*WHAT TO WORK ON:*
Print the lines of the data below exactly as they appear, starting at the line that contains "Where should I click to: Open" and continuing through the end of the data.
## BEGIN EXERCISE INPUTS
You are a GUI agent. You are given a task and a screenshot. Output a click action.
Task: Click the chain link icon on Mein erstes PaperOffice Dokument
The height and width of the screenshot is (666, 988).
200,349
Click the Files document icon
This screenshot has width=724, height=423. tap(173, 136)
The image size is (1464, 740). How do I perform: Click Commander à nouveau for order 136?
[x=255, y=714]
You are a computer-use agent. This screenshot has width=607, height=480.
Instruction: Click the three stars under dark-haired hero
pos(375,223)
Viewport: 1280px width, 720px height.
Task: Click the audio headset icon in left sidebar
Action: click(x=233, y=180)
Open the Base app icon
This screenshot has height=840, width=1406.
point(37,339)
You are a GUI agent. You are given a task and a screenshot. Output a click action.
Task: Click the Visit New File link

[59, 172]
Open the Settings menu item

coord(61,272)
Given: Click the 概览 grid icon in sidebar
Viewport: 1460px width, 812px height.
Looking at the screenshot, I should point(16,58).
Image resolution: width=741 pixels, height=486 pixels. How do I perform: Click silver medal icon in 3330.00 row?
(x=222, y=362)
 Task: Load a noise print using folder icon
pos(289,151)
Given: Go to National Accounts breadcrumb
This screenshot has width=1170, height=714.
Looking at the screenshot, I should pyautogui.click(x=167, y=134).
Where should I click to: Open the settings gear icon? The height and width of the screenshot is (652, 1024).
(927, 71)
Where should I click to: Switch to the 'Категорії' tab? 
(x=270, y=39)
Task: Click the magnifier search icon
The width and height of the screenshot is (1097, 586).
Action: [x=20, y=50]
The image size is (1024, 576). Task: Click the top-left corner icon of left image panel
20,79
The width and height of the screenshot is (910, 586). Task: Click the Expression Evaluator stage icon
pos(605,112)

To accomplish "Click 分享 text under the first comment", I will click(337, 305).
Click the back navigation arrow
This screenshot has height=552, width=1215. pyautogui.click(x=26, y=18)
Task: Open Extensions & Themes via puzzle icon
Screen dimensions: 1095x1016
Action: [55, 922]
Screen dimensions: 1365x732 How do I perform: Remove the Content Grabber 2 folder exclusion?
## END EXERCISE INPUTS
*EXPECTED OUTPUT:*
Where should I click to: Open the settings gear icon? The height and width of the screenshot is (652, 1024).
(927, 71)
Where should I click to: Switch to the 'Категорії' tab? 
(x=270, y=39)
Task: Click the magnifier search icon
The width and height of the screenshot is (1097, 586).
Action: [x=20, y=50]
The image size is (1024, 576). Task: Click the top-left corner icon of left image panel
20,79
The width and height of the screenshot is (910, 586). Task: Click the Expression Evaluator stage icon
pos(605,112)

To accomplish "Click 分享 text under the first comment", I will click(337, 305).
Click the back navigation arrow
This screenshot has height=552, width=1215. pyautogui.click(x=26, y=18)
Task: Open Extensions & Themes via puzzle icon
Screen dimensions: 1095x1016
Action: [55, 922]
Screen dimensions: 1365x732 How do I perform: Remove the Content Grabber 2 folder exclusion?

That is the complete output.